6. A comprehensive evaluation system for demonstration engineering of a smart grid is characterized by comprising:

the index data receiving module is used for receiving a microscopic evaluation index data set of the smart grid;

the microscopic weight calculation module is used for calculating the weight of each data in the microscopic evaluation index data set by using a combined weighting method based on a moment estimation theory;

the index value calculation module is used for calculating to obtain a macro demand index value according to the micro evaluation index data set and the weight of the corresponding data;

the macroscopic weight calculation module is used for calculating the weight of each macroscopic demand index by utilizing a DEMATEL-ANP-entropy weight inversion method;

and the comprehensive evaluation output module is used for calculating according to the macro demand index value and the weight corresponding to the macro demand index to obtain and output a comprehensive evaluation result.

7. The smart grid demonstration engineering comprehensive assessment system according to claim 6, wherein said microscopic weight calculation module comprises:

the weight sample sampling unit is used for sampling the preset subjective weight totality and objective weight totality to obtain weight samples of each microscopic evaluation index;

the weight model establishing unit is used for establishing a comprehensive weight model corresponding to the microscopic evaluation indexes according to the weight samples;

and the microscopic weight calculation unit is used for constructing a Lagrangian function for each comprehensive weight model and calculating the weight of each data in the microscopic evaluation index data set according to the Lagrangian function.

8. The smart grid demonstration engineering comprehensive assessment system according to claim 6, wherein said macroscopic weight calculation module comprises:

the subjective weight calculation unit is used for calculating the subjective weight of each macroscopic demand index according to the DEMATEL-ANP method;

the objective weight calculation unit is used for calculating objective weights of all the macroscopic demand indexes according to an entropy weight method;

and the macroscopic weight calculating unit is used for calculating the weight corresponding to the macroscopic demand index according to the subjective weight and the objective weight.
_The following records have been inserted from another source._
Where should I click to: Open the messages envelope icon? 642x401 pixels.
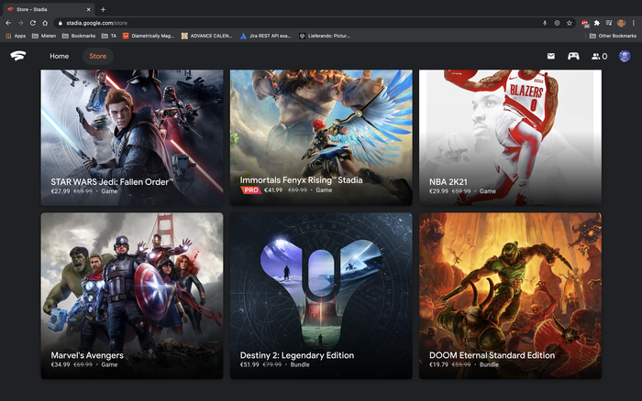[x=551, y=56]
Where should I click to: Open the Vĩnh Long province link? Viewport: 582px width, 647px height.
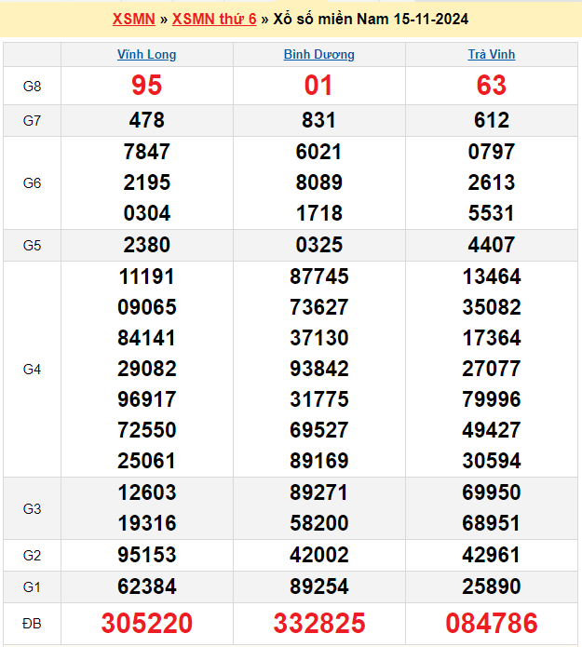tap(146, 55)
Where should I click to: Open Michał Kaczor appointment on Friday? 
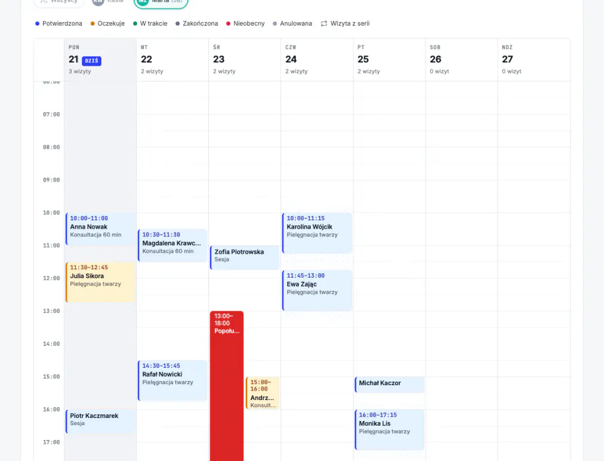[x=390, y=385]
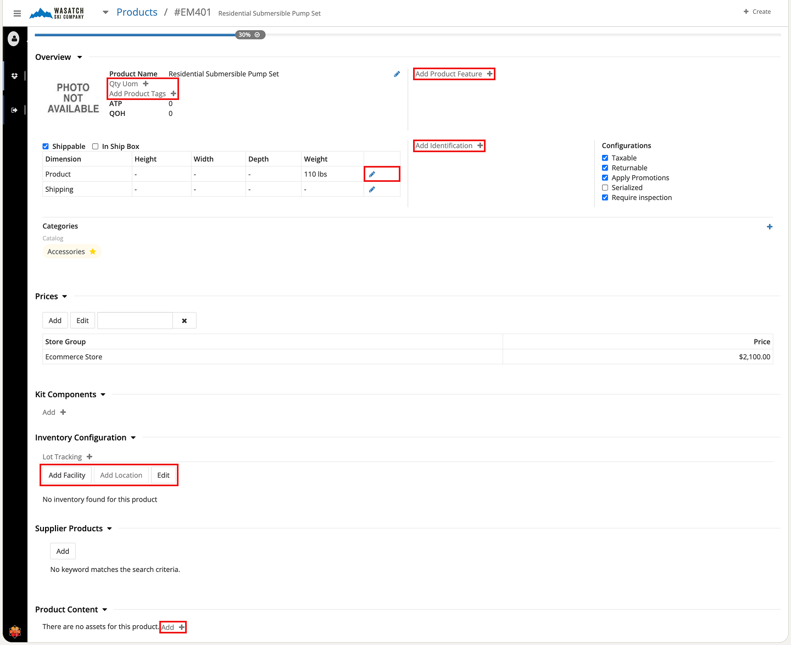
Task: Collapse the Overview section
Action: (80, 58)
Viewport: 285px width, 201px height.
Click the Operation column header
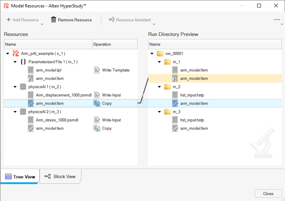[x=102, y=44]
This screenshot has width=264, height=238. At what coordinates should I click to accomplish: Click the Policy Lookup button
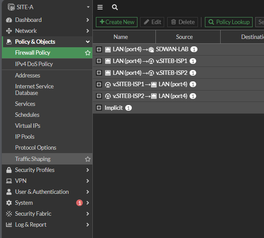coord(229,22)
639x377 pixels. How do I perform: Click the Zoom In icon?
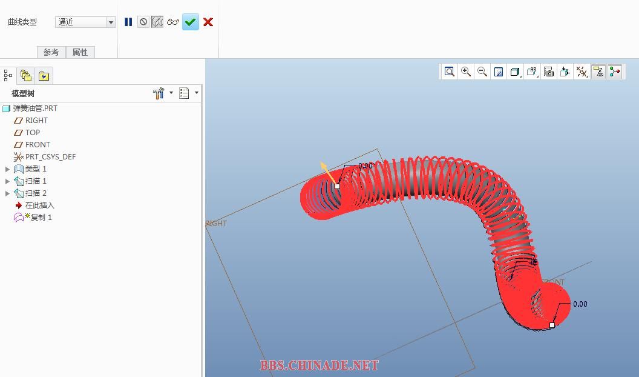point(466,72)
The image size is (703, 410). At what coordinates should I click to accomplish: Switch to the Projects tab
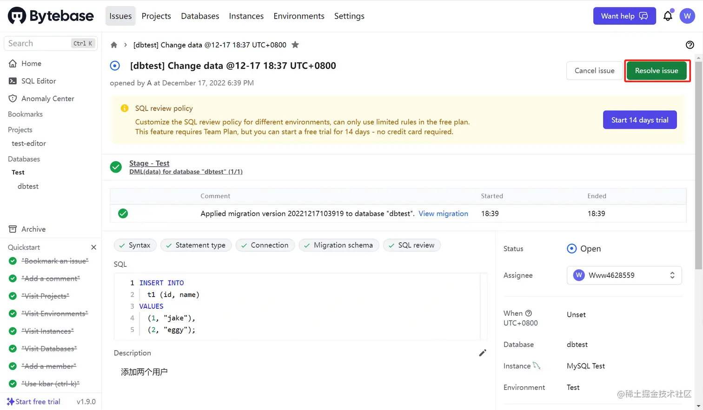[156, 16]
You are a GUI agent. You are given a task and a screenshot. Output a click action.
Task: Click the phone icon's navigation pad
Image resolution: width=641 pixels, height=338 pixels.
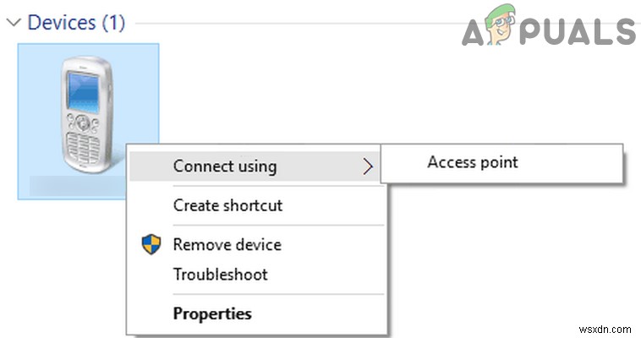tap(83, 123)
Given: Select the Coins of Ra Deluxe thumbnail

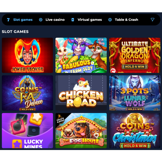Looking at the screenshot, I should (x=28, y=93).
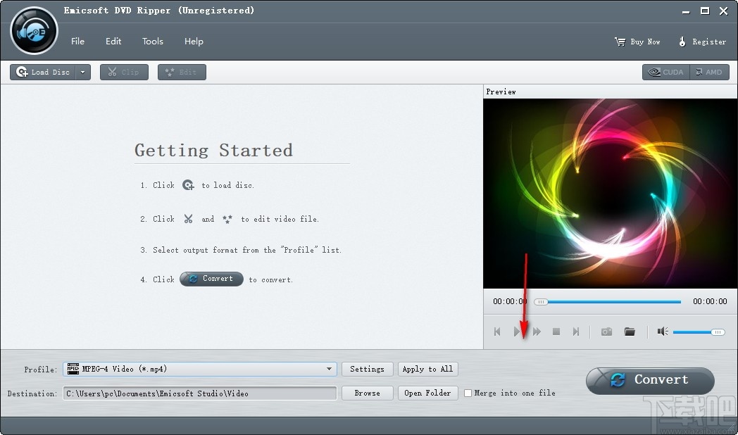The image size is (738, 435).
Task: Mute the preview volume speaker
Action: [x=662, y=332]
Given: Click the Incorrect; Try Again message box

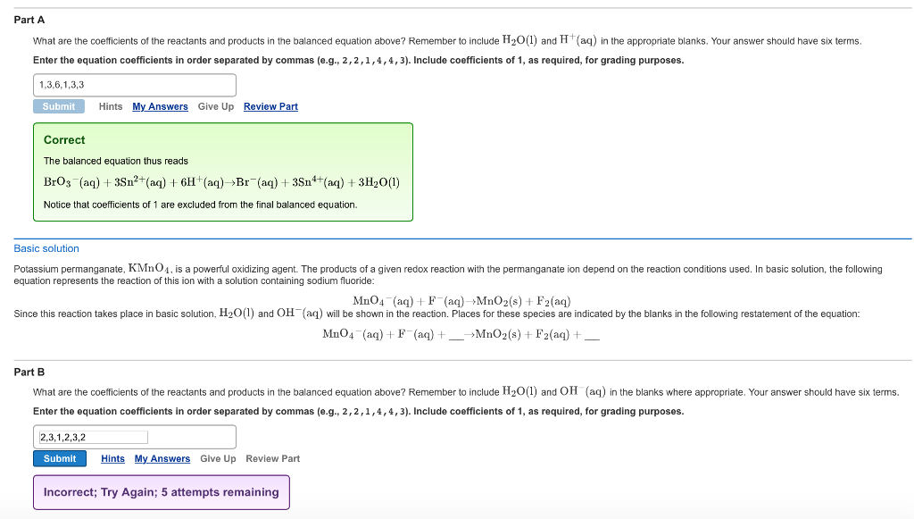Looking at the screenshot, I should click(160, 492).
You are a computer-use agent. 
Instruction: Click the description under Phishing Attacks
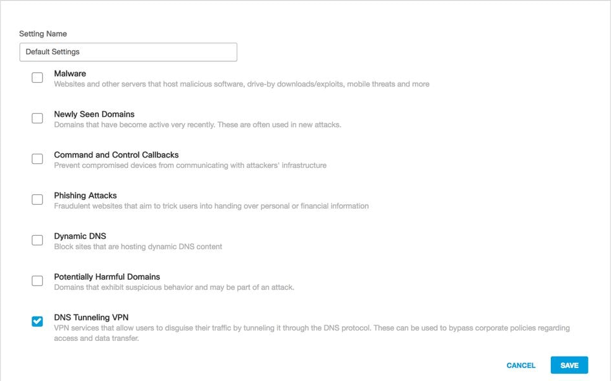(x=211, y=206)
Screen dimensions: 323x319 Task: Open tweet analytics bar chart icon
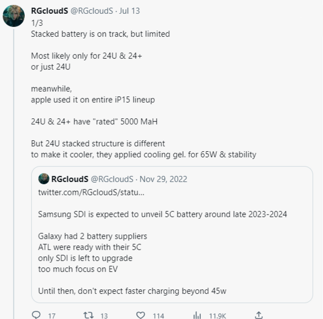pos(197,315)
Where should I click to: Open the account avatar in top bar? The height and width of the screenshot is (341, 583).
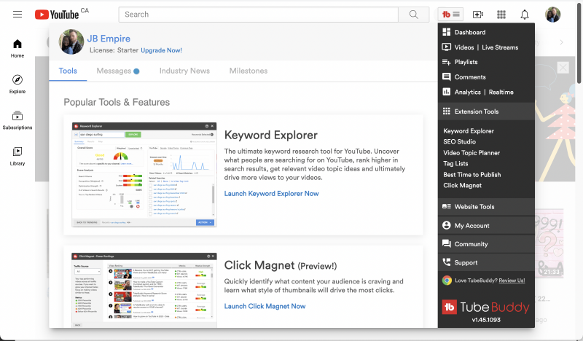553,15
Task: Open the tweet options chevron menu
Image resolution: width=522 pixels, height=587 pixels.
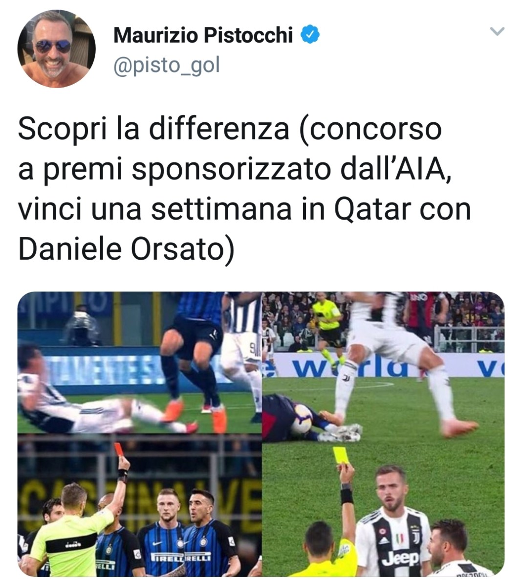Action: (x=497, y=32)
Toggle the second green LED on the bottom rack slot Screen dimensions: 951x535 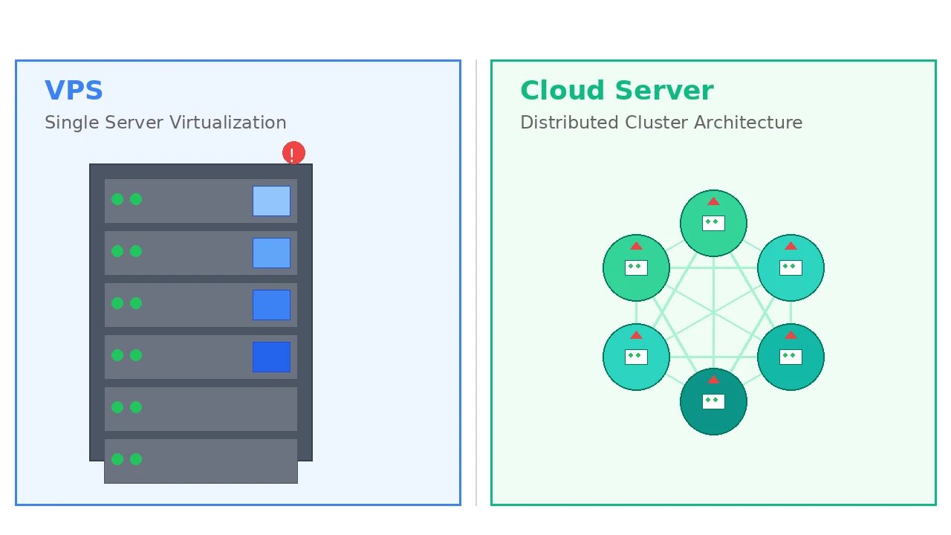click(136, 459)
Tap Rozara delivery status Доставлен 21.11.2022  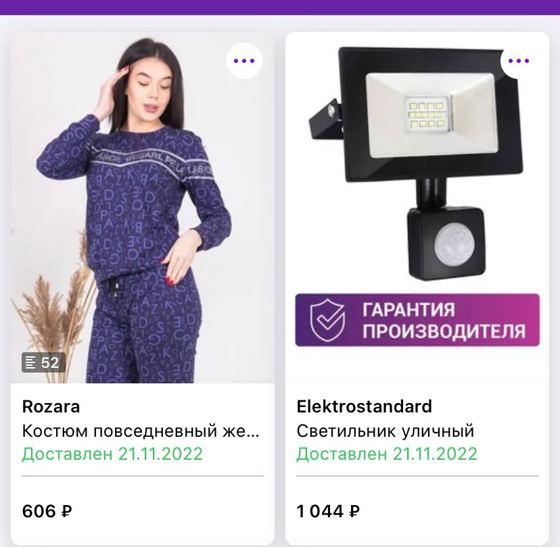coord(112,454)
9. The comprehensive evaluation system for demonstration projects of smart grid according to claim 8, wherein said subjective weight calculation unit comprises:

the ANP network structure establishing unit is used for establishing an ANP network structure according to the incidence relation between every two macroscopic demand indexes; the macro demand indicator is used as a network layer element of the ANP network structure;

the direct influence matrix calculation unit is used for obtaining a direct influence matrix according to the ANP network structure;

the average comprehensive influence matrix calculation unit is used for obtaining an average comprehensive influence matrix among elements of each network layer by utilizing a DEMATEL method according to the direct influence matrix;

the weighting matrix calculation unit is used for calculating the influence degree between the network layer elements by using a DEMATEL method to obtain a weighting matrix;

the weighted super matrix calculation unit is used for obtaining a system weighted super matrix according to the average comprehensive influence matrix and the weighted matrix;

and the subjective weight calculation unit is used for evolving the system weighted super matrix to obtain the subjective weight of each macroscopic demand index.

10. The comprehensive evaluation system for smart grid demonstration engineering according to claim 8, wherein the objective weight calculation unit comprises:

the index inverse entropy calculation unit is used for calculating the inverse entropy of each macroscopic demand index according to an inverse entropy weight method;

and the objective weight calculation unit is used for calculating objective weights corresponding to the macroscopic demand indexes according to the inverse entropy.